Beyond farming, Rachel is already cultivating partnerships and alliances so that other professions that can benefit from their own legal commons. In looking at the growing prevalence of workers in the “gig economy”, for example, Michelle Miller of CoWorker.org not only sees the value of the legal commons approach, but notes that famers were living in the "gig economy" long before the rest of us, and as such, they are in the best position to point the way out. “Farmers are showing the way. Farm Commons helps make it legally legitimate, now.” This is because Rachel believes that humans are able to be our best selves when we feel a sense of belonging, value, and dignity within a community; a force a legal commons helps create.
The Person
Growing up in a large family on an old farm in Northern Minnesota, Rachel always wanted to be a farmer, and fondly remembers how her family “set aside hundreds of pounds of potatoes, canned vegetables, and froze fruit for winter.” What she didn’t appreciate until later in life is that her family preserved food in part because her parents’ income fell below the poverty line, and – despite working hard to make a living – relied on public assistance to make ends meet.
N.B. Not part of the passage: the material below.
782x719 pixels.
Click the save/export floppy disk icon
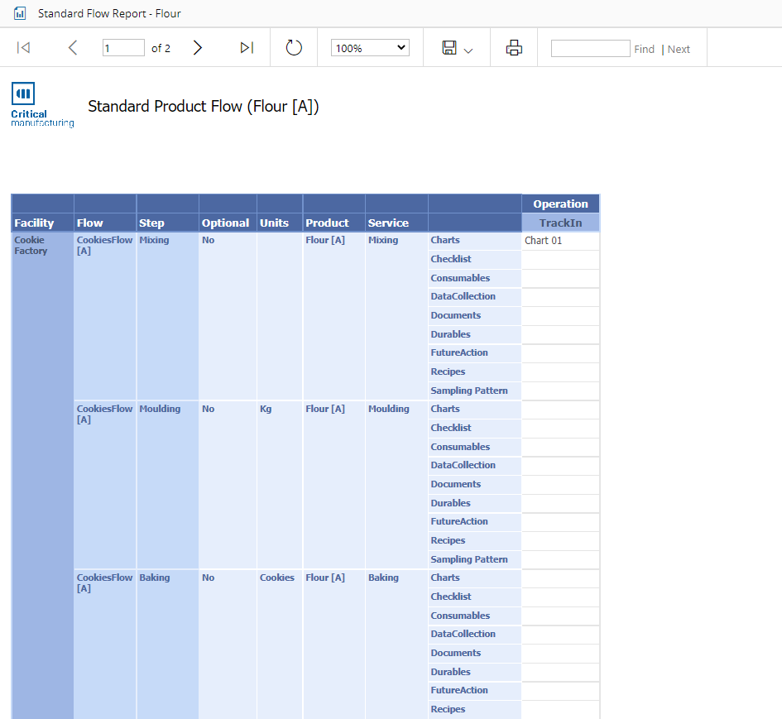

When leaving home for college, she heeded her mother’s advice and avoided agriculture, studying wildlife ecology at the University of Wisconsin Madison instead. For a time she found solace in nature, close enough to her real desire to be a farmer. But then, shortly after graduating, her boyfriend at the time took his own life, “in part out of the isolation of rural life.”
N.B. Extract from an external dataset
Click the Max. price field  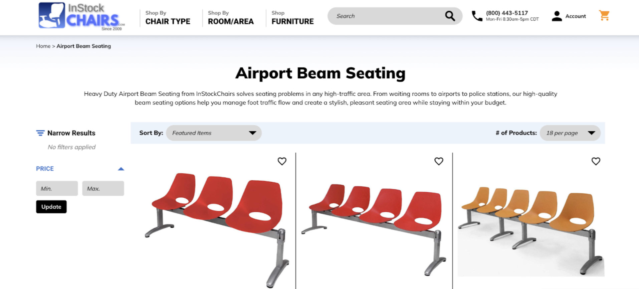(x=103, y=188)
Needing to soothe her soul again, Rachel returned to where she belonged and found “a vibrant community of farmers who made a living growing environmentally sustainable food.” Her entrepreneurial tendencies were on full display. While working as a farmhand, managing community gardens, and helping steer a coalition of farms, she launched a catering business that used local foods and founded a farm-to-chef marketing program that raised $50,000 within one year. At the same time, however, she realized that her community needed legal support and became worried for the future of the sustainable food movement. “If we couldn’t answer our most basic legal questions, what kind of foundation were we building our movement upon?” It was this question that she carried with her to law school and that Farm Commons is trying to answer.